Mevzuat planında Kürtlerin yeterli kazanımları elde ettiği iddia ediliyor. Bu doğru bile olsa Kürtlerin devlet ve bürokrasi nezdinde, hatta Kürt olmayan halk nezdinde eşdeğer göründüklerini, yeterli tanınma ve saygınlığa ulaştıklarını söylemek zor. Kürtler hala kendilerine tanınmış alanlarda var olabiliyor, Kürt kimlikleriyle çekinmeden zahir olamıyor. Kürtler ya masum zuhurlarına bile elverişli görmedikleri Türk devletini benimseyemez durumda kalıyor ya kendilerini inkara yöneliyor ya da devlete muhalif uçlara savruluyor. Bu sağlıksız reaksiyonların birikmesiyle birlikte Türkiye’nin istikbali ciddi risk altına giriyor.

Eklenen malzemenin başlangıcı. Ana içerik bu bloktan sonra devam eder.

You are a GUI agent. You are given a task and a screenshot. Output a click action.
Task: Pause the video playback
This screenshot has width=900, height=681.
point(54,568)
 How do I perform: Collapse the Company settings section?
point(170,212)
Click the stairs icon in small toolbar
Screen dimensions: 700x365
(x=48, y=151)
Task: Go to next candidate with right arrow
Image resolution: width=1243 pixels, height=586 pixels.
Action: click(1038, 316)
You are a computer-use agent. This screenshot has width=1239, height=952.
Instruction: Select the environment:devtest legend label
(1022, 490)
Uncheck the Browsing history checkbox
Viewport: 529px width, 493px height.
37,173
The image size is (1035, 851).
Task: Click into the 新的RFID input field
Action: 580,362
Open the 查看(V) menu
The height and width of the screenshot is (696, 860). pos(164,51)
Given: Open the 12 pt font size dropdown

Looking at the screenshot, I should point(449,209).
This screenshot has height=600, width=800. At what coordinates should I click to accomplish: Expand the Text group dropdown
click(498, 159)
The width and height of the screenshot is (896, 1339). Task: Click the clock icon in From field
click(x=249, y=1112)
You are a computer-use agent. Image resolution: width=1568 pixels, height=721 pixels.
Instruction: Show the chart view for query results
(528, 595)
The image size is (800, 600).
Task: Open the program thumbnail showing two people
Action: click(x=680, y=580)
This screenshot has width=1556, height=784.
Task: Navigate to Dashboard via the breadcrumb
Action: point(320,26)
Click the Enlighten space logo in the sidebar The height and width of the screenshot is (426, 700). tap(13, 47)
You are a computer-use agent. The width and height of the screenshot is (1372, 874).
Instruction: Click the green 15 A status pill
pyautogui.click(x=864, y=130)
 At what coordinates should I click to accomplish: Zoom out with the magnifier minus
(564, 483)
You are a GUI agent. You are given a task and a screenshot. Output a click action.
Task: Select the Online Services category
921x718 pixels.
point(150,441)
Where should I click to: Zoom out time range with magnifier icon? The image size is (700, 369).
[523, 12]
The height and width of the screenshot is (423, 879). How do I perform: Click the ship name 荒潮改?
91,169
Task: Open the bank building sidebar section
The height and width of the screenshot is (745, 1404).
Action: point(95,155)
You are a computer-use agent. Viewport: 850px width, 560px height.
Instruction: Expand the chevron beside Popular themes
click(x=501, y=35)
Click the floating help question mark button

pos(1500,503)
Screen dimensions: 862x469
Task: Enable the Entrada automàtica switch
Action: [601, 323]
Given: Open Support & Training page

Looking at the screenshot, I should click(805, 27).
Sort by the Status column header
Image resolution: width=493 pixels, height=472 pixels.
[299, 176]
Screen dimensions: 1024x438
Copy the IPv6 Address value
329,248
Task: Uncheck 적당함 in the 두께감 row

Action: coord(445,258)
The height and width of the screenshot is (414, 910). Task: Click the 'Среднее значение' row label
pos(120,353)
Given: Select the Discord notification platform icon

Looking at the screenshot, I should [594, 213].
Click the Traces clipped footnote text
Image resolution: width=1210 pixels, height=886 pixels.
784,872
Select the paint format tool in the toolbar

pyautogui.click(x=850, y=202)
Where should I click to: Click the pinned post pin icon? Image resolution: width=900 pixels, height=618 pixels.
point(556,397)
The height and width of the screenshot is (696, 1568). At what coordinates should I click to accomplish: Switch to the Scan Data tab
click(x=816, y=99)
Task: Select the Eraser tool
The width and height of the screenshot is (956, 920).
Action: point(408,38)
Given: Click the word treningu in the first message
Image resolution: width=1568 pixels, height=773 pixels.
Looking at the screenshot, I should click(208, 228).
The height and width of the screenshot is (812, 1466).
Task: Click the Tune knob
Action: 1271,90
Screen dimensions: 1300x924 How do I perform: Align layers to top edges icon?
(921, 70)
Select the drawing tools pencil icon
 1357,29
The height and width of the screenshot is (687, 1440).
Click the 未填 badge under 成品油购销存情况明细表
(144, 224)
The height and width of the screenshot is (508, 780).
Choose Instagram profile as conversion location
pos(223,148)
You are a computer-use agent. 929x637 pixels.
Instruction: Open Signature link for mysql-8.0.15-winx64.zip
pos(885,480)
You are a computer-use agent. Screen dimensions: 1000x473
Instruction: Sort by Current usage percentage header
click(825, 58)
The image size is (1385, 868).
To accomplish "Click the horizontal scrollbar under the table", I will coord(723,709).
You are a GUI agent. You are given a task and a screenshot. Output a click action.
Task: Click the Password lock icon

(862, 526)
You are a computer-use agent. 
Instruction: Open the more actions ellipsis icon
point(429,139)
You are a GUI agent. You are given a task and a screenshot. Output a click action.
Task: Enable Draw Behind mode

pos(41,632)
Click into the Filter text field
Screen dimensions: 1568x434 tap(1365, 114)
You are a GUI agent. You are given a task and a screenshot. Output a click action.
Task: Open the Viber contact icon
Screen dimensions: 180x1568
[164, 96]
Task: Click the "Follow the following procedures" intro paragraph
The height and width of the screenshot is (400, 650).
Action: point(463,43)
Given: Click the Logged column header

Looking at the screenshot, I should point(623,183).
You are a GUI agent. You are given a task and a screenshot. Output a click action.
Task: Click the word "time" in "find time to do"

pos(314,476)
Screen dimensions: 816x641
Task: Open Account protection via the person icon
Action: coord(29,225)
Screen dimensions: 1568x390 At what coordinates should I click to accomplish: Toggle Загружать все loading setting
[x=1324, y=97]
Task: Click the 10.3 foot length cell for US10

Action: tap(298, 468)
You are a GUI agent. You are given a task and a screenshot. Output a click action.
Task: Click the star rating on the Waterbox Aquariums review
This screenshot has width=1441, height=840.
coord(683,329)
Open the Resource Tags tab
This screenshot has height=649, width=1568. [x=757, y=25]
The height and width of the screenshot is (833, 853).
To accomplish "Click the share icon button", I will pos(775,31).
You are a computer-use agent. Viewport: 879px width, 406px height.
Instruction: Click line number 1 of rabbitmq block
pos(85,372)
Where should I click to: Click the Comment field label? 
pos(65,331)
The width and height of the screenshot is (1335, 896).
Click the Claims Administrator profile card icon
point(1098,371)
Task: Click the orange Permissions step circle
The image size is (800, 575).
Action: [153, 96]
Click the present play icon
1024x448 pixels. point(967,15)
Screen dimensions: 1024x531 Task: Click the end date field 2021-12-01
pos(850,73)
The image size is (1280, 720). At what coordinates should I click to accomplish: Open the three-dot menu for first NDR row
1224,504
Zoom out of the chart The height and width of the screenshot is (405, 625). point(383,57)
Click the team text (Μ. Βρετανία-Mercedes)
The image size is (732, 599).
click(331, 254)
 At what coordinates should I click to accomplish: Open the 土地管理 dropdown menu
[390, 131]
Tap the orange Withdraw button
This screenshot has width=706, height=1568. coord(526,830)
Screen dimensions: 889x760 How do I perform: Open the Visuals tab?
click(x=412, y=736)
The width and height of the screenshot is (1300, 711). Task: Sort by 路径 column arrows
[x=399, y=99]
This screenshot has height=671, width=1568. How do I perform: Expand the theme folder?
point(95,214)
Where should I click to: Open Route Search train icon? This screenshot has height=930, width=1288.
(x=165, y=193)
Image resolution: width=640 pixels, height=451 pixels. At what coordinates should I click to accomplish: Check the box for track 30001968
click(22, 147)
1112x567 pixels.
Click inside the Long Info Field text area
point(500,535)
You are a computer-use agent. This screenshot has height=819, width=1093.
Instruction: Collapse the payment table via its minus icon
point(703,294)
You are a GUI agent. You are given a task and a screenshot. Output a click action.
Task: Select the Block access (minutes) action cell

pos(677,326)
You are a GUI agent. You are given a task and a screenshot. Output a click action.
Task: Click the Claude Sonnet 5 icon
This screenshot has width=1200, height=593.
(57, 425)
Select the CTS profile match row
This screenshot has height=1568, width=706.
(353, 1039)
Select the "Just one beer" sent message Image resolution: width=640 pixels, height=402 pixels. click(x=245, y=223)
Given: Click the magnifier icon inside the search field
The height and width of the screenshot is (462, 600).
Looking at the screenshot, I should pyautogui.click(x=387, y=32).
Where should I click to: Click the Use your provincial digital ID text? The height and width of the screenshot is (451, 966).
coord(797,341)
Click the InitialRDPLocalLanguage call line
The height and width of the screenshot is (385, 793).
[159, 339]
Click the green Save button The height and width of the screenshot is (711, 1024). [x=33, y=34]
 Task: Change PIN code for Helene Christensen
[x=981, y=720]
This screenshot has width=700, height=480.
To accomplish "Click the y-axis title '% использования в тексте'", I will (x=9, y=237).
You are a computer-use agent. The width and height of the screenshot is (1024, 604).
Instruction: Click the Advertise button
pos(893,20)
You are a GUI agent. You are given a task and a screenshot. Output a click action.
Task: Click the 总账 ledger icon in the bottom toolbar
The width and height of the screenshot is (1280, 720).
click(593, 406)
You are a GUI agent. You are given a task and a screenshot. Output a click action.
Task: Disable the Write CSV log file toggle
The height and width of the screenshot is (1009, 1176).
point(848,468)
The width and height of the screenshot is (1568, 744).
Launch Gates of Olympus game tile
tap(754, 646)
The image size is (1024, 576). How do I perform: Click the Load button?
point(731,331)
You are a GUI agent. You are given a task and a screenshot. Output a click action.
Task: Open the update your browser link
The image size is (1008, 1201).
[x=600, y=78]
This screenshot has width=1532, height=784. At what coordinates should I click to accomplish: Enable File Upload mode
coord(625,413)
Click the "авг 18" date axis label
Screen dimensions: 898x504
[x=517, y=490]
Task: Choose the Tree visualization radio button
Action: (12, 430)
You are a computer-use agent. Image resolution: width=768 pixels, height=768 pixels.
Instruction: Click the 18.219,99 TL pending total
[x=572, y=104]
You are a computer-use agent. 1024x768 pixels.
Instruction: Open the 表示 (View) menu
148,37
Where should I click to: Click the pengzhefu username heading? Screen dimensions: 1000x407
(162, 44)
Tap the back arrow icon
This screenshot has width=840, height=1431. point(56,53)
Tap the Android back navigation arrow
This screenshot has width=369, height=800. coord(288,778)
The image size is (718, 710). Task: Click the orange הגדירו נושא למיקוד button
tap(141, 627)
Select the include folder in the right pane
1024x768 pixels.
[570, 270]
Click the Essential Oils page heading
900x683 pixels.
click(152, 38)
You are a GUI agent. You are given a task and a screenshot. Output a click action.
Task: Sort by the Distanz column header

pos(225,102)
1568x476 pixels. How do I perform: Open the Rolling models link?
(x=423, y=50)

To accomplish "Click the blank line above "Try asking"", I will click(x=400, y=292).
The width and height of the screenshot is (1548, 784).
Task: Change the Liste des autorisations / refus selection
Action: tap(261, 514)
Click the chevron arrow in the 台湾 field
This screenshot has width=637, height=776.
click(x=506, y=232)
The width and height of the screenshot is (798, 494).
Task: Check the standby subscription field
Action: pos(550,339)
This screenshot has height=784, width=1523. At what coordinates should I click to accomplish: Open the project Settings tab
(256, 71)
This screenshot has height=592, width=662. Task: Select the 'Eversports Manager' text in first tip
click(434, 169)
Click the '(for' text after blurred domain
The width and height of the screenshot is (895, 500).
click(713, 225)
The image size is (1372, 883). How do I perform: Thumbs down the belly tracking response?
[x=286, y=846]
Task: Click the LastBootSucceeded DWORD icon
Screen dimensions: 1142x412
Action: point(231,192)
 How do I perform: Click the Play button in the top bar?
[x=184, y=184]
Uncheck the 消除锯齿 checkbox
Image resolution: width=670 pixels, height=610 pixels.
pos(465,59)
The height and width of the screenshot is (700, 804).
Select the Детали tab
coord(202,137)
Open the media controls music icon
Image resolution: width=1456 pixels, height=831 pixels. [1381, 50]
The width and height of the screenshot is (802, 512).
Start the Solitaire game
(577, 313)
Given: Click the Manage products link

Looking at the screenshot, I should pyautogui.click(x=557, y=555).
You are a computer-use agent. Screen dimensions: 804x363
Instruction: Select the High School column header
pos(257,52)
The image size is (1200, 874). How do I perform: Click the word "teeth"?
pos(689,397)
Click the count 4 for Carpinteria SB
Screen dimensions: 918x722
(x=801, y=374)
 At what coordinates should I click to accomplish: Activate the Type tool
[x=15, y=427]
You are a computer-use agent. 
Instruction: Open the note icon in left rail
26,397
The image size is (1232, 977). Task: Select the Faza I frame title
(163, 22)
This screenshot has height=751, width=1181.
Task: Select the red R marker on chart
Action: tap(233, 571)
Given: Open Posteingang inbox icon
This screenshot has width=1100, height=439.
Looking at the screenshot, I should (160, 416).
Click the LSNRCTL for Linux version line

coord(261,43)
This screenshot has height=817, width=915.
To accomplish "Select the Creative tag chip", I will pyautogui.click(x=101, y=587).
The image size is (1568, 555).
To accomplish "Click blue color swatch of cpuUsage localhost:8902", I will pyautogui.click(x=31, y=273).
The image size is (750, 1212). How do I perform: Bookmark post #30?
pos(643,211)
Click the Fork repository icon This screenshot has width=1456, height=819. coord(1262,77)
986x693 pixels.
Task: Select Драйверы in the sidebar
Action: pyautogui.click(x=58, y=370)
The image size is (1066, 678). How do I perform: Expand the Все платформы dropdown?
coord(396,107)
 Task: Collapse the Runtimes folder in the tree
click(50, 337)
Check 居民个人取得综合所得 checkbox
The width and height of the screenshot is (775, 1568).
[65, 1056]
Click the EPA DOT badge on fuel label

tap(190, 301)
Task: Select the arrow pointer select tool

Şunun anlaşılması lazım: Yeni bir açılım, Kürtler kadar devletin de ihtiyacı. Ortak ihtiyaç. Devlet bu farkındalıkla hareket ettiği için samimi. Zaten samimi olmasa Devlet Bahçeli gibi bir insan Öcalan’ı meclise davet edemezdi. Bu kadar büyük ve riskli bir adım, saf stratejik olarak atılamaz. Kürtler içinde de devlet ideolojisinde samimi bir esneme olursa kaynaşma konusunda samimi ve istekli bir damar var.
Peki sorun nereden çıkabilir: Öncelikle Kürtler nezdindeki şu algının kırılması lazım: “Kürtler olarak her ne kazanım elde ettiysek PKK eline silah aldığı için elde ettik”. PKK’ya uzak Kürtler arasında bile bu kanaate sıklıkla rastlanıyor. PKK muhatap alınmadığında, hatta eylem yapmadığında bile varoluşuyla bir aktör olmuş oluyor. Bu algının yıkılması lazım. Bu algının yıkılması için de devletin Kürtlere ihsan edici rolde olmadığı, eşit insanlık zeminine kurulu, yeni bir politik atmosferin oluşturulması lazım. Bu atmosfer oluşmadıkça Kürtlere ne verilirse verilsin tatmin olmayacaklar. Bir kısmı tatmin olsa, uyum sağlasa bile silah bırakmayan, can sıkmaya devam eden bir kitle kalacak. Bu, şiddet ve güvensizlik eksenindeki fasit döngülerin devamı anlamına gelir.
Özetle, devletin ideolojik karakterinde büyük ve samimi bir dönüşümün ayak sesleri duyuluyor. Sürecin doğru algılanması, tüm paydaşlar tarafından iyi niyetle desteklenmesi ve gerçek bir toplumsal kaynaşmaya vücut vermesi ise hem çok zor hem de olağanüstü değerli bir hedef olarak görünüyor.